大雑把にいえば、20代前半くらいまではある種の無頼が許されていた。

事実、僕もバックパックを担いでアジアの辺境をブラブラしていたし、音楽でメシを食うんだとまずはモヒカンに鼻ピアスできめたはいいが、その後何年たってもギターが弾けない友人もいたし、麻雀放浪記に憧れて雀荘に通い詰め、役満ばかり狙うもんだから、しばしば焼き鳥になり、「とり哲」という通り名を頂戴した奴もいた。(後年、「とり鉄」という居酒屋ができて、彼のことを懐かしく思い出したものだ)

「普通、平凡」に対する対立軸としての「無頼」。それぞれが思い描く「無頼」を思う存分堪能するのが、子供から大人になために必要な通過儀礼、あるいはクソッタレの大人になるまでに与えられたモラトリアムだった。

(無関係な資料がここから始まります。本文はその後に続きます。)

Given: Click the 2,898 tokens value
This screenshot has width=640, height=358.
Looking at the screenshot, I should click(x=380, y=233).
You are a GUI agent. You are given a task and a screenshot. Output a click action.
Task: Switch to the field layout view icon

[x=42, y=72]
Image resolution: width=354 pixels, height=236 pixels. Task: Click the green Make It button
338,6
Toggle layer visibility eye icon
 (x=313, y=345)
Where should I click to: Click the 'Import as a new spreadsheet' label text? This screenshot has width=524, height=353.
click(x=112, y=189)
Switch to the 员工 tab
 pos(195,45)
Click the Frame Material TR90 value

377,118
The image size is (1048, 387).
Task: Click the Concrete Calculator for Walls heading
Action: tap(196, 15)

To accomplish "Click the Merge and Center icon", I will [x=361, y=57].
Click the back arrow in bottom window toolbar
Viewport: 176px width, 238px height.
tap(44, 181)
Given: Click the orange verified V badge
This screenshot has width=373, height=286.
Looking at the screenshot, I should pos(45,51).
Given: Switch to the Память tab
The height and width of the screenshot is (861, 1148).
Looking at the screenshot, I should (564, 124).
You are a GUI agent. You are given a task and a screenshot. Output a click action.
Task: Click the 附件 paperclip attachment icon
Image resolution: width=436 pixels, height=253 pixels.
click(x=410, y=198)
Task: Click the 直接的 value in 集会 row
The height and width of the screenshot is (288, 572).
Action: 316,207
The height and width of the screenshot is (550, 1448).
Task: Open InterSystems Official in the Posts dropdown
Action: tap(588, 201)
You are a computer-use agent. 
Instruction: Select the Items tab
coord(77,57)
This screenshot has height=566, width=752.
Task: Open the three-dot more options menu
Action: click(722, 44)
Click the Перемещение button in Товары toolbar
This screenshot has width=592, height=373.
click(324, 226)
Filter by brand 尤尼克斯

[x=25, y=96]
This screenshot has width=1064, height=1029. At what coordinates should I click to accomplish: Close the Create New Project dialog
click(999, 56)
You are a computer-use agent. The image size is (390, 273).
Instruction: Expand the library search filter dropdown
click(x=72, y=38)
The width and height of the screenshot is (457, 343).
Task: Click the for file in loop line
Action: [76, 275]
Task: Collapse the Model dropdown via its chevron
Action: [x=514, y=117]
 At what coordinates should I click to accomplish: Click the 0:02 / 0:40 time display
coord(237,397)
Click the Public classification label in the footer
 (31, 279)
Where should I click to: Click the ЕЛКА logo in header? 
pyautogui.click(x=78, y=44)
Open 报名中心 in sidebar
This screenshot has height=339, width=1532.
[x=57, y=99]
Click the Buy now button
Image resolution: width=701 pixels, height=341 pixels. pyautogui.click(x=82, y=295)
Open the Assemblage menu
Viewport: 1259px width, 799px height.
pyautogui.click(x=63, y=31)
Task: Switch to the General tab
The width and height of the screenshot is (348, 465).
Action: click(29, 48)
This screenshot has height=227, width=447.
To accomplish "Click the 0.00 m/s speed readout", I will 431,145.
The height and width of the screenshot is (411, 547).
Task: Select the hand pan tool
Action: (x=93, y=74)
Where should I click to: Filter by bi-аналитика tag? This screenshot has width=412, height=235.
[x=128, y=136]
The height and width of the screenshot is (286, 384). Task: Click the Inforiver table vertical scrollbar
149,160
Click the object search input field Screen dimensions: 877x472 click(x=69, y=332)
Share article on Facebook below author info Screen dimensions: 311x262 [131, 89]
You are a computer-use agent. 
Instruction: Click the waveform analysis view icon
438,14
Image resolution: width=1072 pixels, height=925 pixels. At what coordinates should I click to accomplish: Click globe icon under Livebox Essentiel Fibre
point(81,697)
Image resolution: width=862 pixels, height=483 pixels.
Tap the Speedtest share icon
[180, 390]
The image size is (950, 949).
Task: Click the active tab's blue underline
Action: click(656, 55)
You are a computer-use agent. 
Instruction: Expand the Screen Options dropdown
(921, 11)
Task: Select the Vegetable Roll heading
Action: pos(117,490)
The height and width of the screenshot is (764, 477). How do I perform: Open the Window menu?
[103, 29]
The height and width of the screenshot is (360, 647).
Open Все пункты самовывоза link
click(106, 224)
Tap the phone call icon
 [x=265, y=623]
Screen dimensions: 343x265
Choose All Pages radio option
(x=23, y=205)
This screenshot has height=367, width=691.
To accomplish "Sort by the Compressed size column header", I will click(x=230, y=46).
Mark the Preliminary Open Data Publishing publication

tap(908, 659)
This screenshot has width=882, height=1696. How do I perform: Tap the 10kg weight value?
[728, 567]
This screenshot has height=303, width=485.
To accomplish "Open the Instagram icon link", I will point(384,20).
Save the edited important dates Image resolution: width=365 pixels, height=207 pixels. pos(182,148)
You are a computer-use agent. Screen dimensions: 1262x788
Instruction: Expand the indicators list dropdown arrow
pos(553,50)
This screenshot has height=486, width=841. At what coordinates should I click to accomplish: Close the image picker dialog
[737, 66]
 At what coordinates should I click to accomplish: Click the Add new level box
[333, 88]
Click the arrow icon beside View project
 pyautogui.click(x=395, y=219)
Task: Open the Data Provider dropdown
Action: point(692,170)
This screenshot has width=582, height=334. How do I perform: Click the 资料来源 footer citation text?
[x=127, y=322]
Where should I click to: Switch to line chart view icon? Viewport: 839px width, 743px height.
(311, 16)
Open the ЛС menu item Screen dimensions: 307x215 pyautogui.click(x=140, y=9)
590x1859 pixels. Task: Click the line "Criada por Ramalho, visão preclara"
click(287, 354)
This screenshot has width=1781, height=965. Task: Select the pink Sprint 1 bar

対立軸を意識した「無頼」でなく、純粋にチャレンジャーにとっては、セーフティネットと言えるかもしれない。日本中に広くゆるく張り巡らせた優しく包み込むセーフティネット。

ある時期から、それらががすっぽりと消え失せた。

通過儀礼を潜り抜ければ、そこには何もない。弱肉強食の荒野がただただ広がっていた。

「無頼」を気取った者も、力尽きたチャレンジャーも、そして普通であることをなんとなく選んだ者たちも、みんなまとめて取り残された。

ロスジェネ世代は何も特別なものを失ったわけではない。ヤンチャしていても、いつかは落ち着ける場所を、思い切ってチャレンジしても、最後は優しく受け止めてくれるクッションを、大人のいうことをそこそこ聞いて、なんとなく生きていけば、何とかなるだろうというものを、いわゆる「普通」という概念を失くしたのだ。

いや、失くしたのではない。奪われたのだ。そして多くのものが、大人になりきれず、取り残され、迷い子となった。帰る場所を奪われた迷い子たち。

あれから何年たった?僕らは今も迷い子だ。いったいどこにたどり着くというのだろうか?いったいいつになったらたどり着くというのだろうか?贅沢は言っていない、クソッタレの大人になりたいだけなのだ。